What is Knowledge Triple?
A knowledge triple is the fundamental unit of information in knowledge graphs, representing a single fact as a three-part structure: (subject, predicate, object). The subject is the entity the fact is about, the predicate describes the relationship or property, and the object is the value or entity the subject is related to. For example, (Albert Einstein, born_in, Germany) or (Water, boiling_point, 100°C) are knowledge triples.
This simple but powerful representation enables complex knowledge to be broken down into atomic facts that can be stored, queried, and combined. Triples can link together to form chains of reasoning: following (Alice, works_at, Company X) and (Company X, located_in, San Francisco) allows inferring information about Alice's location. The standardization of knowledge into triple format makes it possible to merge information from different sources and perform automated reasoning.

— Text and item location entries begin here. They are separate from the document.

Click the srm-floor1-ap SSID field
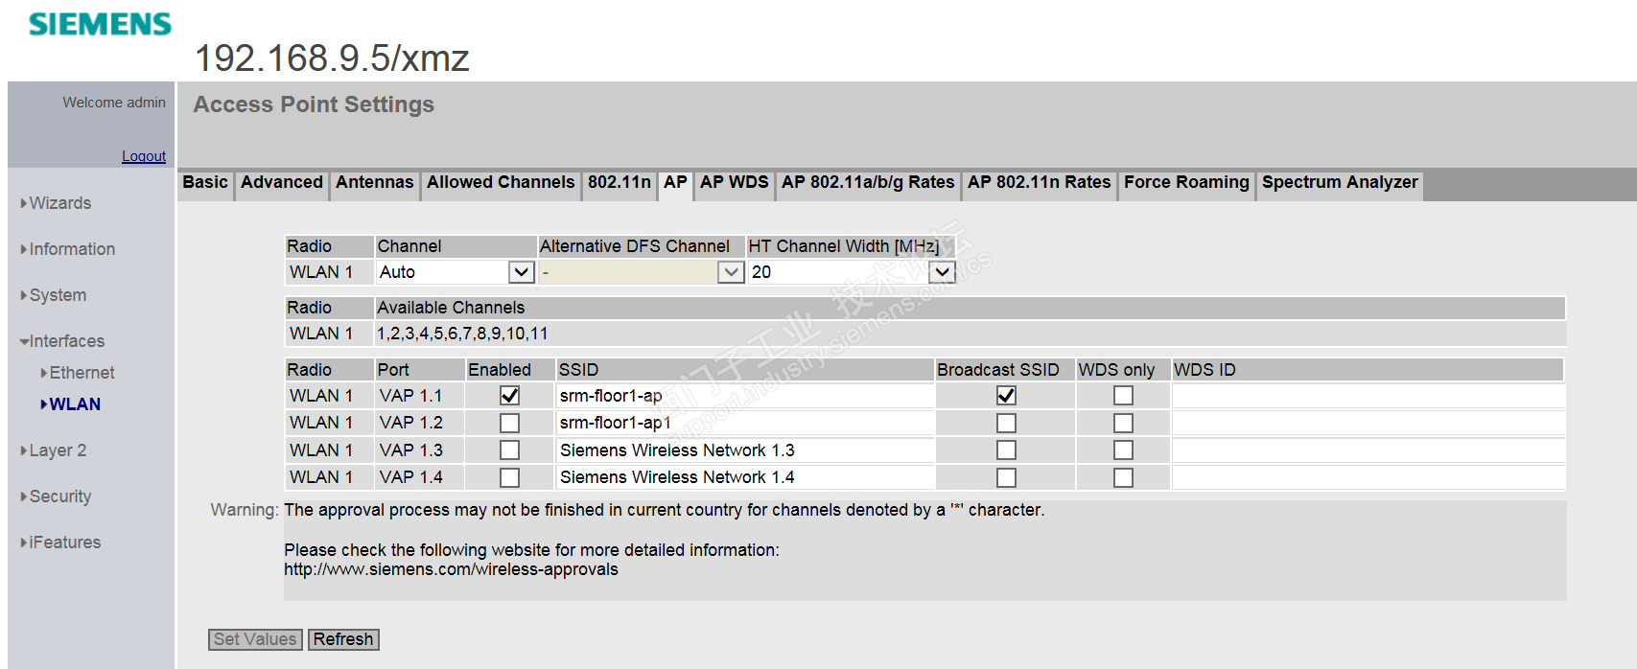The image size is (1637, 669). pyautogui.click(x=744, y=396)

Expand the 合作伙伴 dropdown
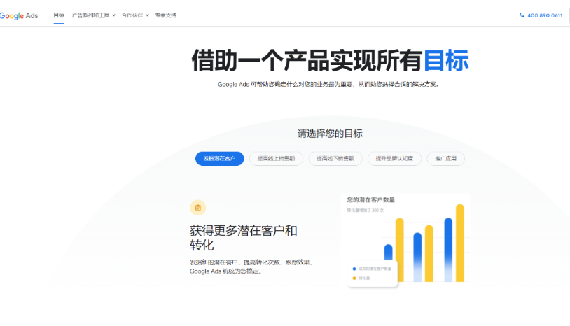point(135,15)
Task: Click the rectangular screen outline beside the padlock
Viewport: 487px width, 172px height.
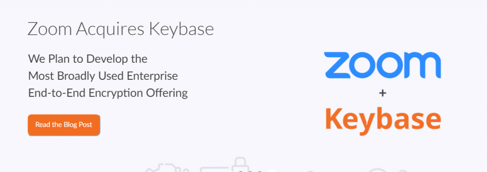Action: pos(215,170)
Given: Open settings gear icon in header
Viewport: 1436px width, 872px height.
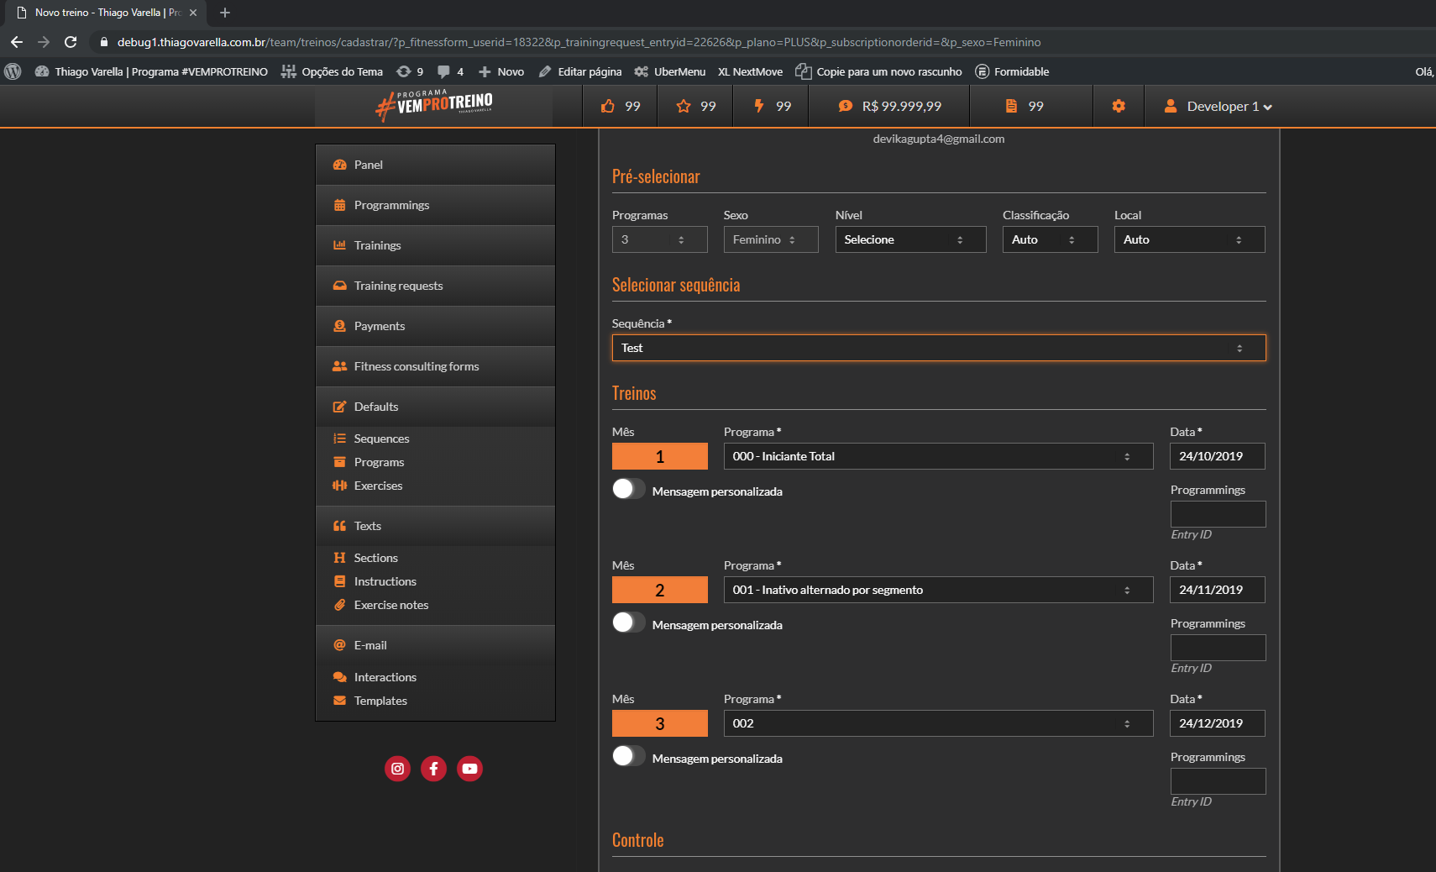Looking at the screenshot, I should click(1118, 107).
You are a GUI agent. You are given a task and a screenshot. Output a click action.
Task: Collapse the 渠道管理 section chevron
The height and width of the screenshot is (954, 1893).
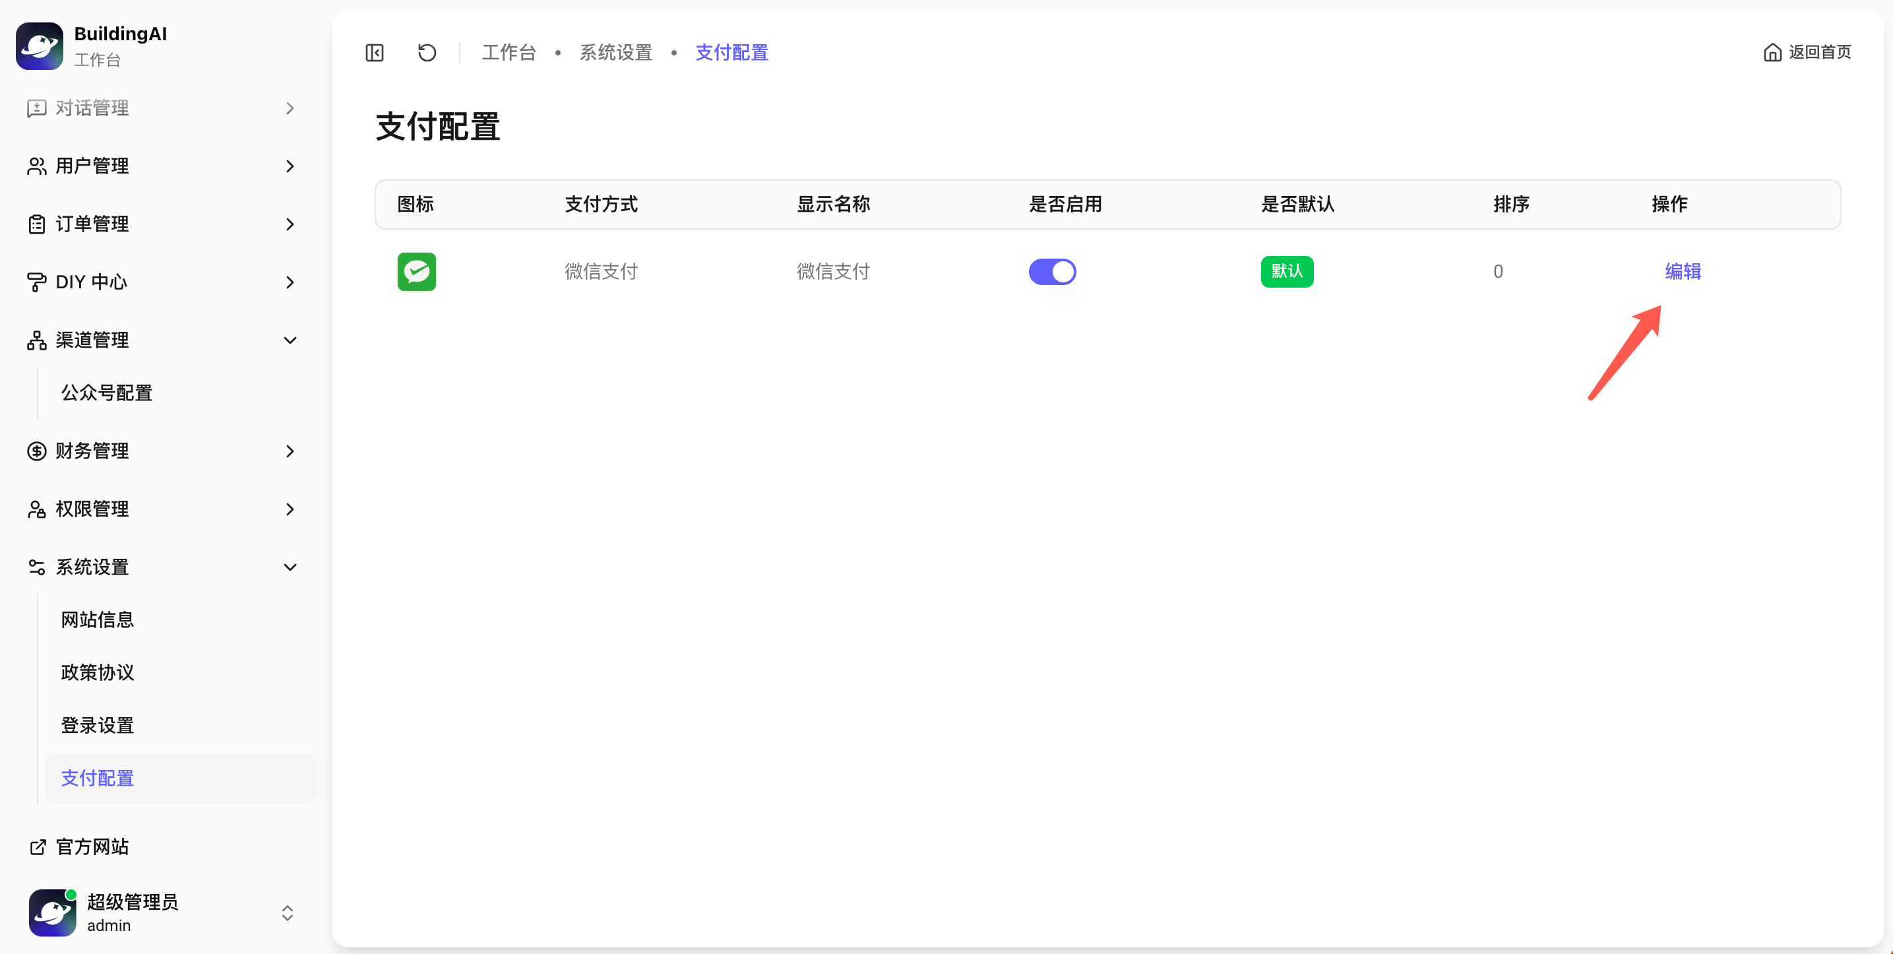tap(290, 340)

Knowledge triples are the building blocks of semantic web technologies and knowledge graph systems. They can be extracted from unstructured text using relation extraction techniques, manually curated by domain experts, or imported from structured data sources. Systems like RDF (Resource Description Framework) standardize how triples are represented and exchanged, while triple stores provide optimized databases for storing and querying large collections of triples. In agent systems, triples provide a structured memory format that supports precise retrieval and multi-hop reasoning.